Enhancing Dendritic Cell Migration and Inducing Efficient In-vivo Immune-modulation by Combinatorial, Single Formulation Delivery of siRNA, DNA Vaccine and Chemokines

摘要

RNA interference mediated gene knockdown is a potential immuno-modulatory tool for tuning dendritic cells (DC) activation and function in-vivo. We recently developed a gene carrier system capable of simultaneously delivering siRNA and DNA to same cell. Our results demonstrate that co-delivery of Interleukin-10 specific short-interfering RNAs (siRNA) along with DNA antigens to the same DC would inhibit IL-10 production, enhance DC activation, antigen presentation, and T cell response. Non-toxic, polyethyleneimine (PEI)- functionalized, poly(lactic-co-glycolic acid) (PEI-PLGA) microparticles co-delivering IL-10 siRNA and DNA antigen exhibited significantly higher (p<0.05) IL-10 gene knockdown in primary DCs and DNA transfection invitro.
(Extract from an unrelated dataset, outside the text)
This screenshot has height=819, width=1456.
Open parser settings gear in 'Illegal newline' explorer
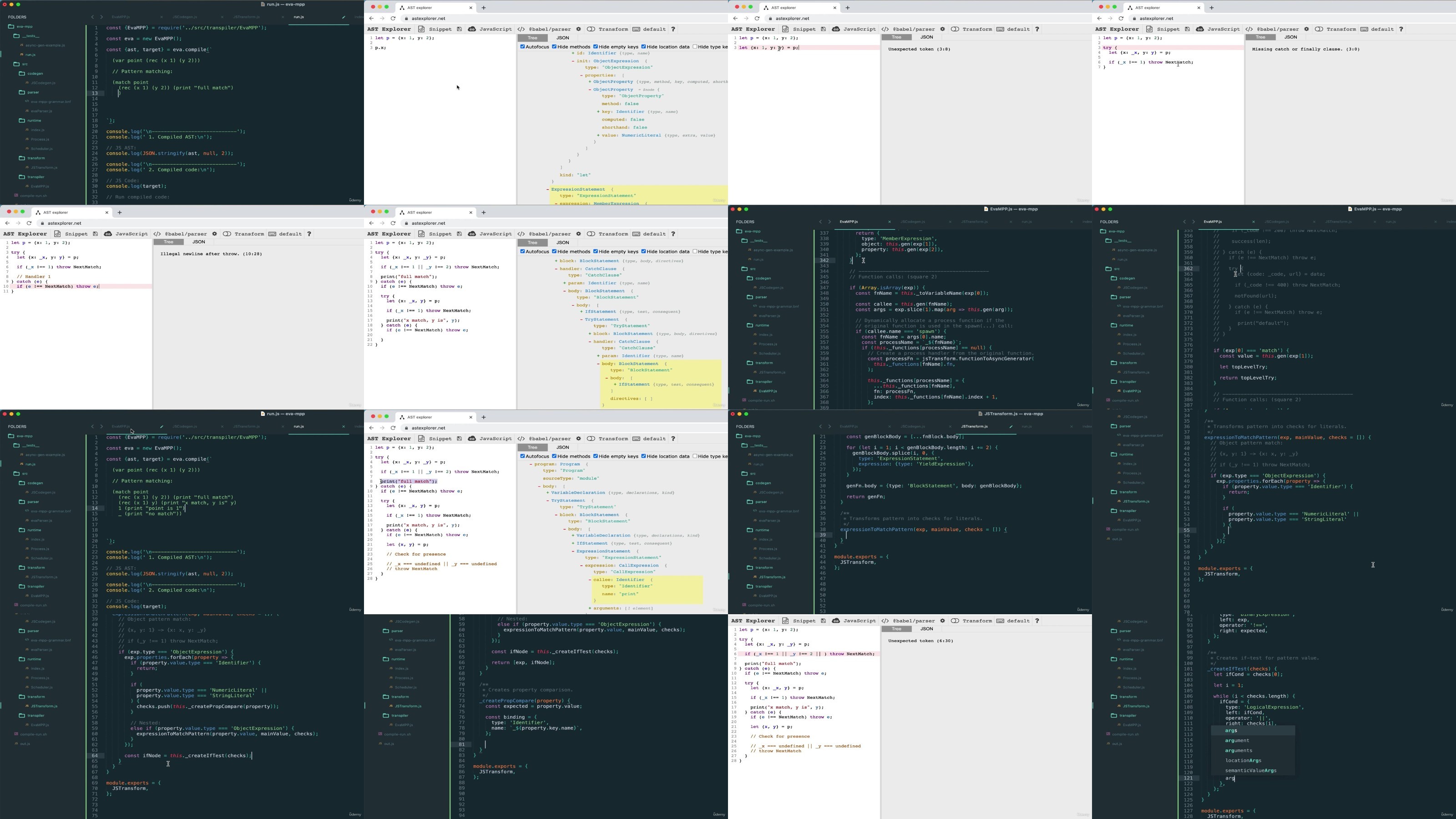pos(215,233)
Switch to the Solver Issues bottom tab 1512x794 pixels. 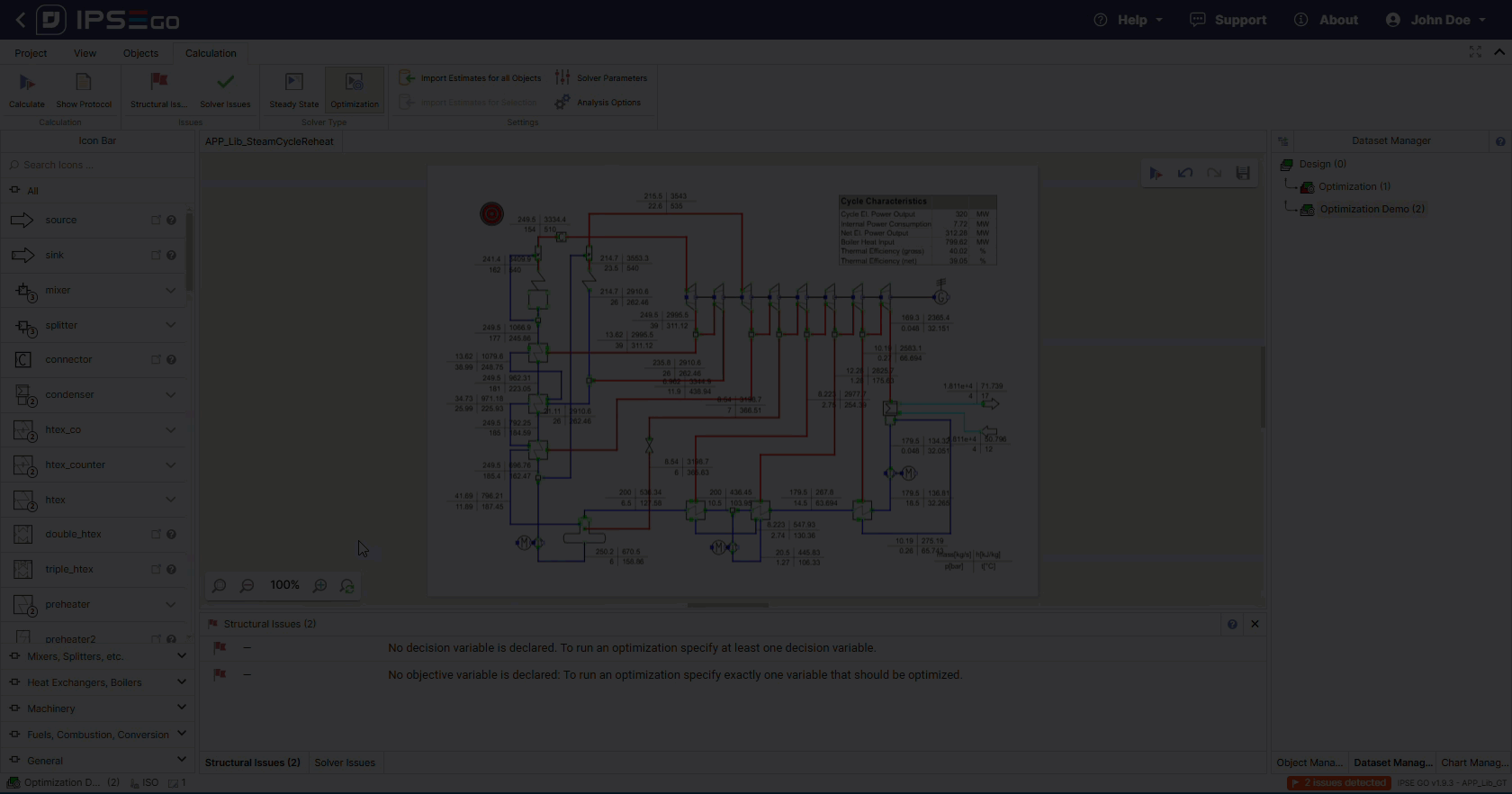345,762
In murine model of Hepatitis B surface antigen (HBsAg), mice immunized intramuscularly with (IL-10)- siRNA-HBsAg-PEI-PLGA particles demonstrated successful “switch” towards a stronger Th1 response as compared to naked DNA or HBsAg loaded PEI-PLGA treated animals. We hypothesize that it is critical for an immunotherapeutic system for infectious, parasitic or cancer diseases to not only “drive” the antigen (Ag) specific immune response strongly towards either T helper type 1 (Th1) or Th2 phenotype, but also promote recruitment of high number of APCs at the immunization site. We present here a novel multi-tiered delivery system for combinatorial administration of chemokines (to attract DCs), siRNA, and plasmid DNA antigens in a single injectable carrier system.